From the entries that follow, report every line in which "each" occurs.

[Data for review]:
- - -
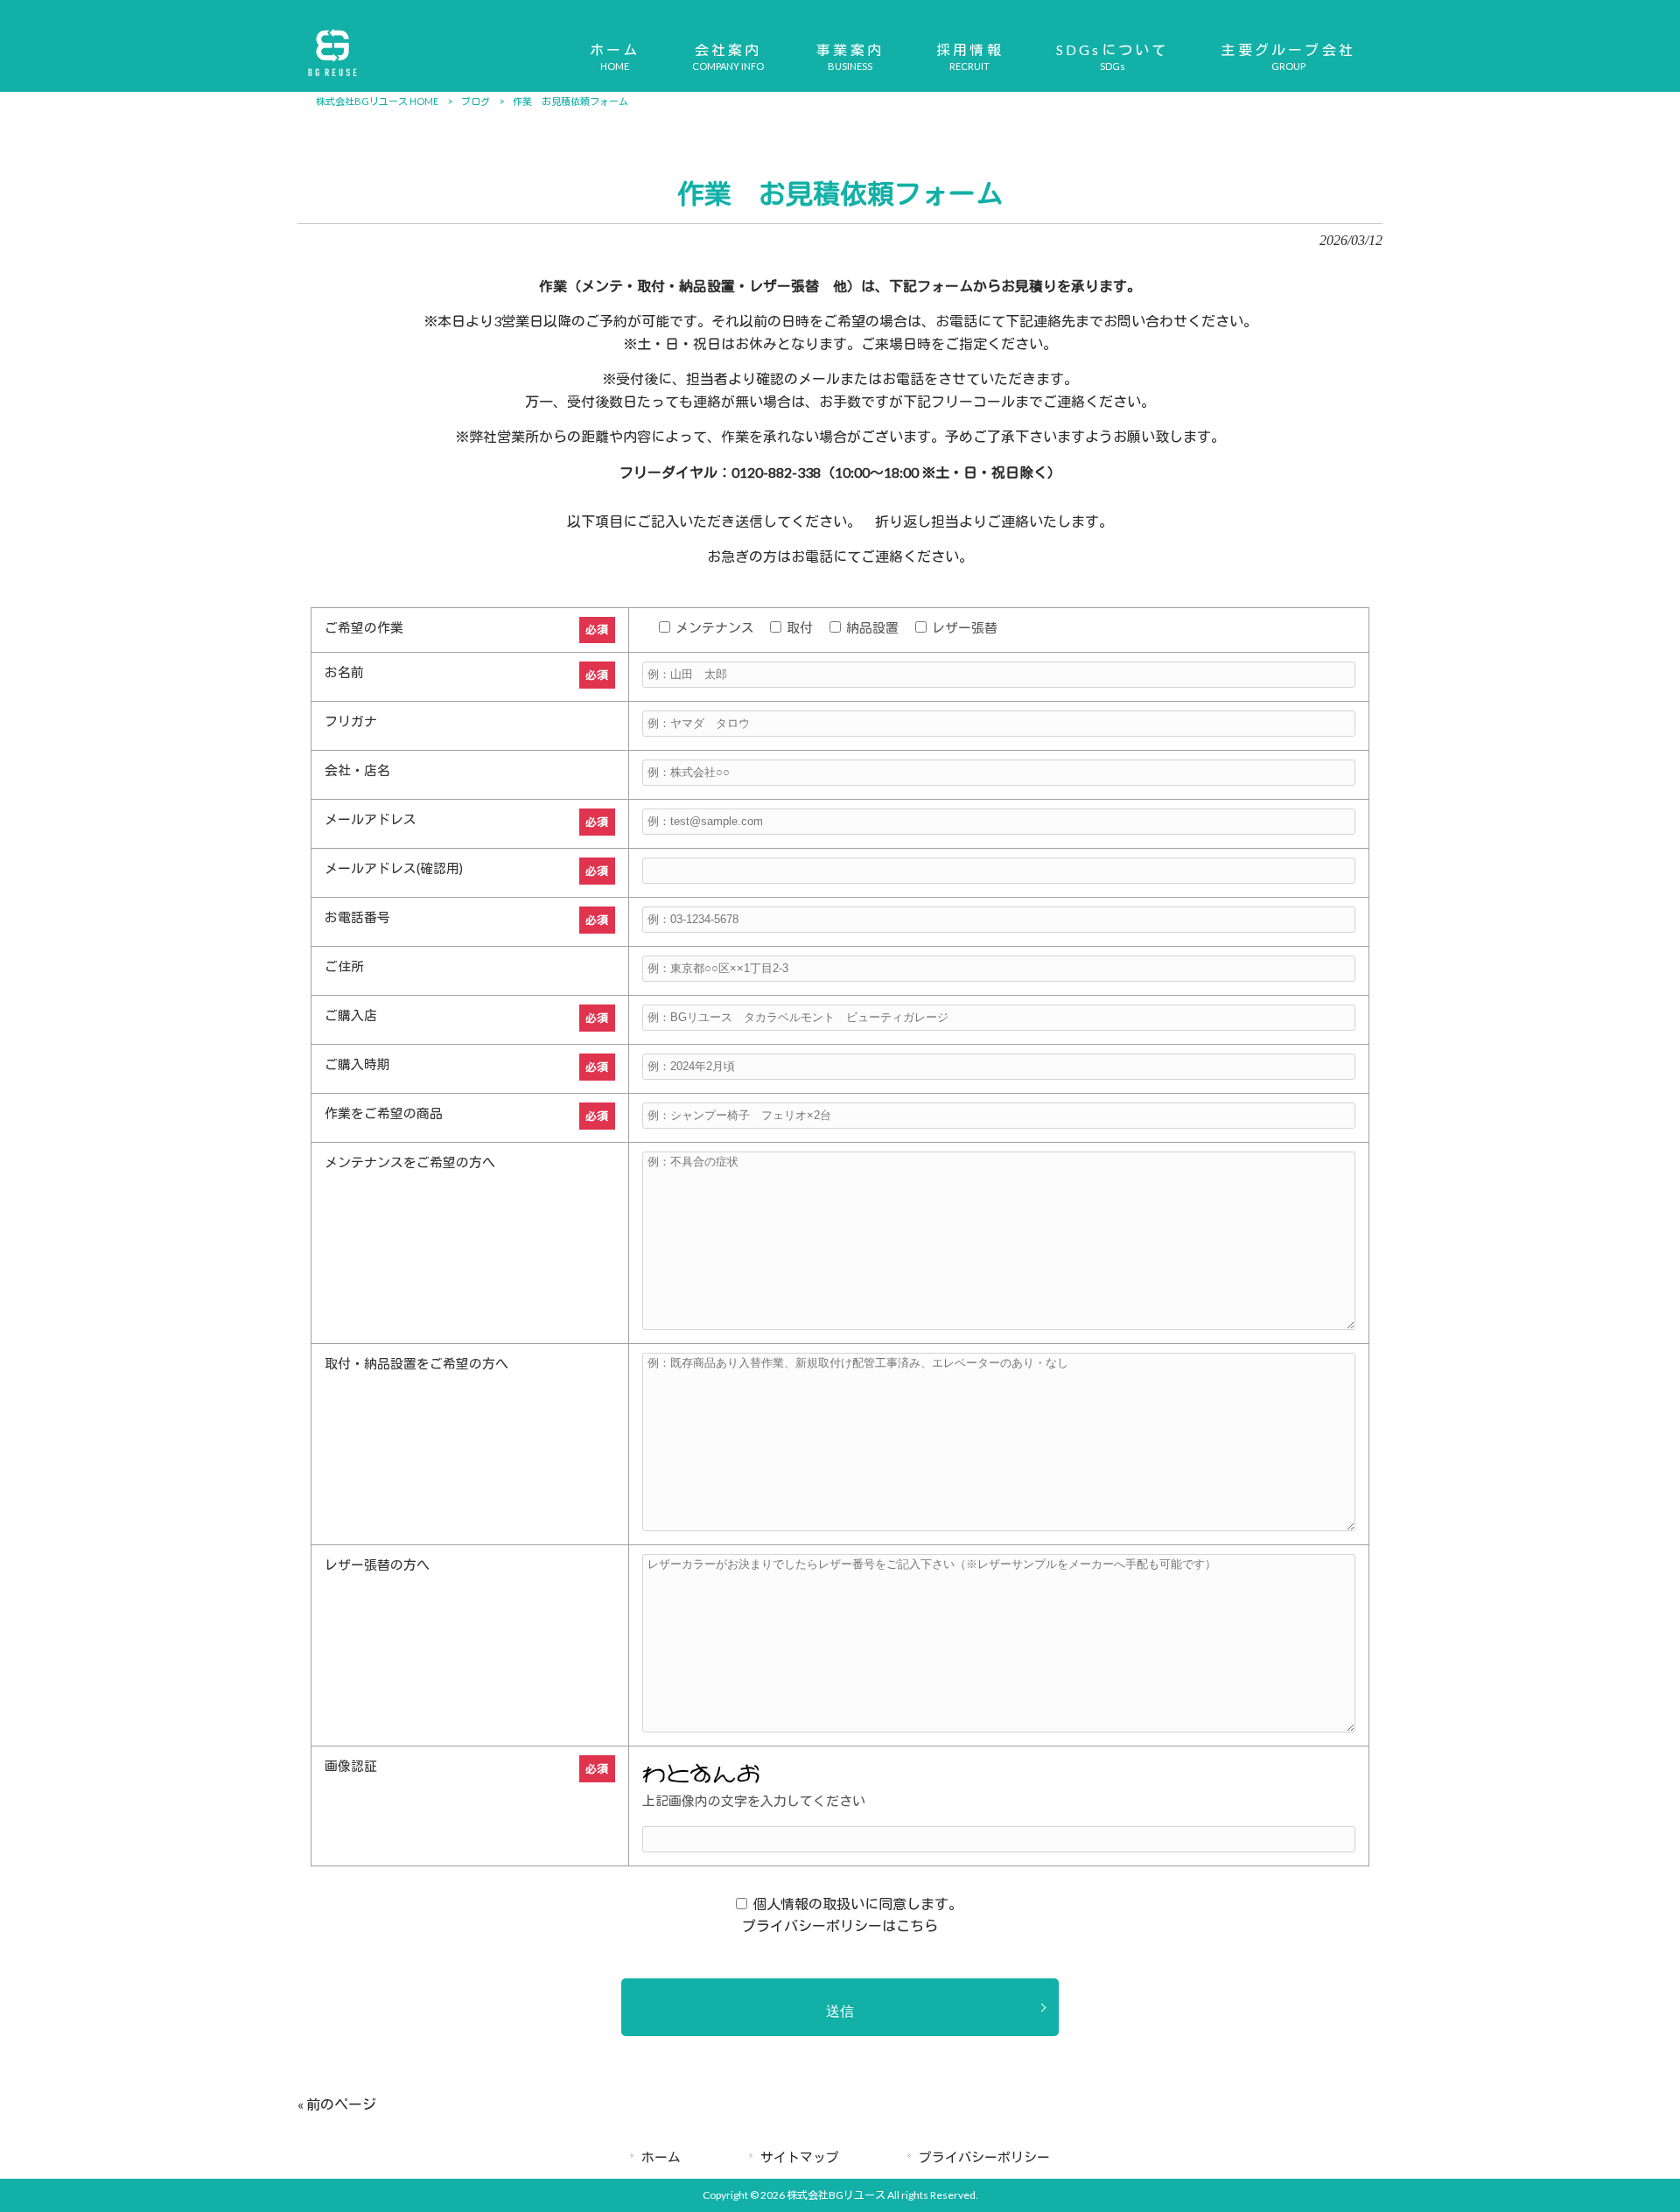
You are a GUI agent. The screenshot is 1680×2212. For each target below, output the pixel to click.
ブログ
- - -
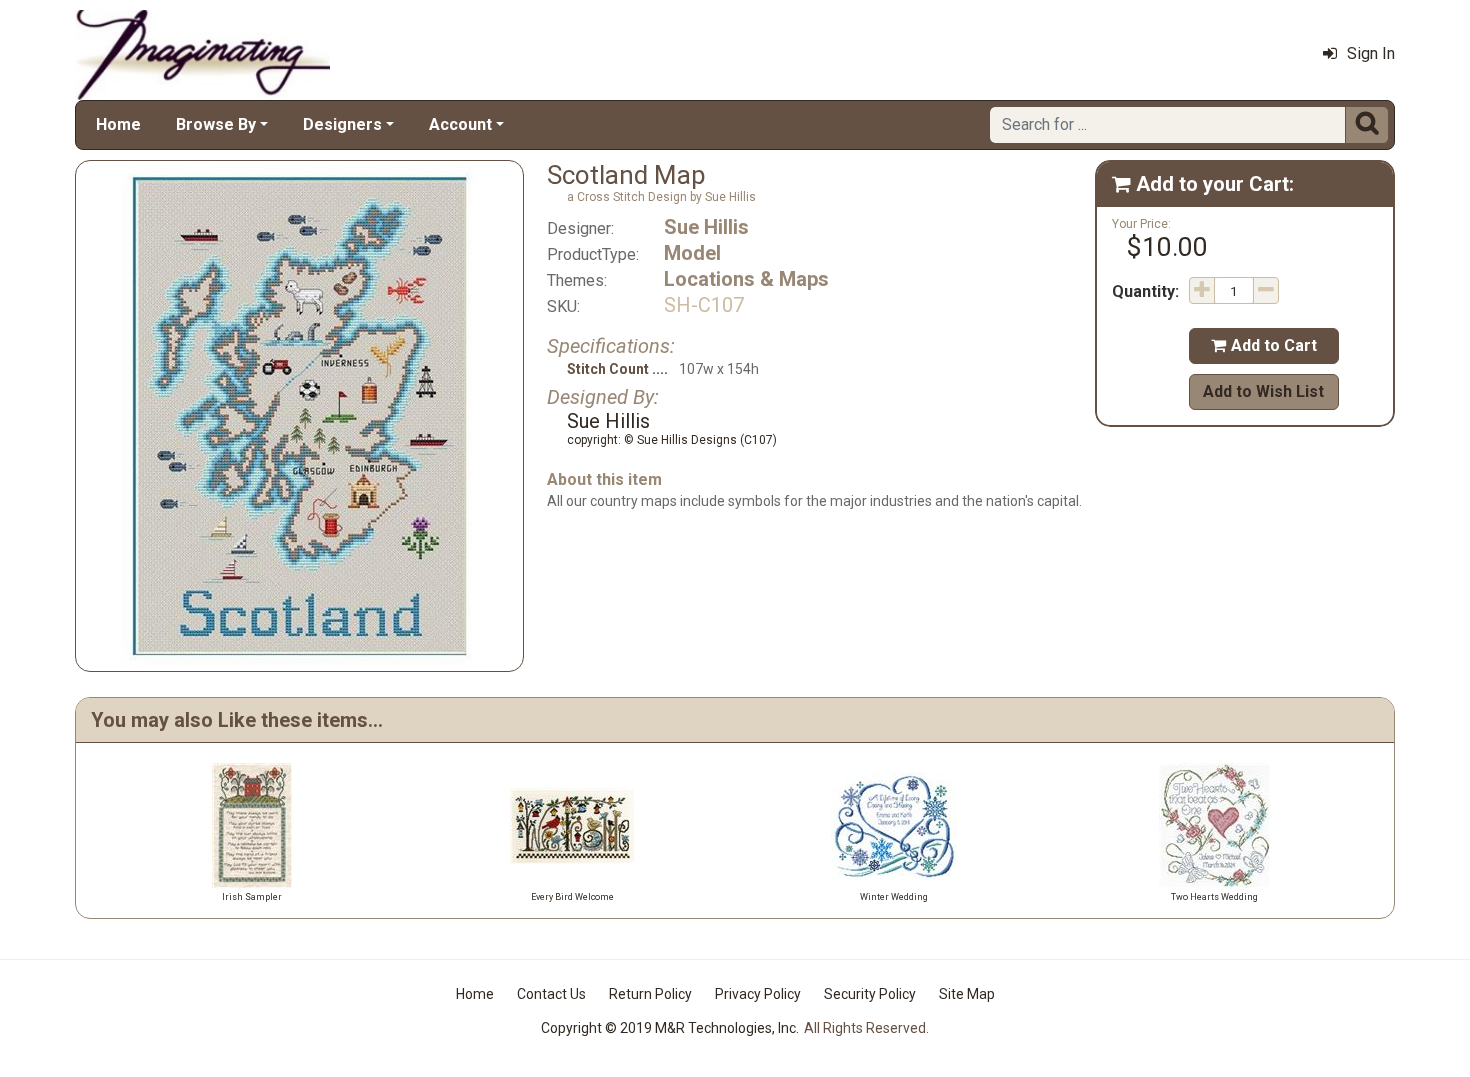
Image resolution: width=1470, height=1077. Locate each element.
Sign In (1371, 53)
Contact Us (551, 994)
- - -
[Task output]:
You are a GUI agent. The screenshot is 1680×2212. For each target below, output the pixel to click.
Image resolution: width=1470, height=1077. Locate each element.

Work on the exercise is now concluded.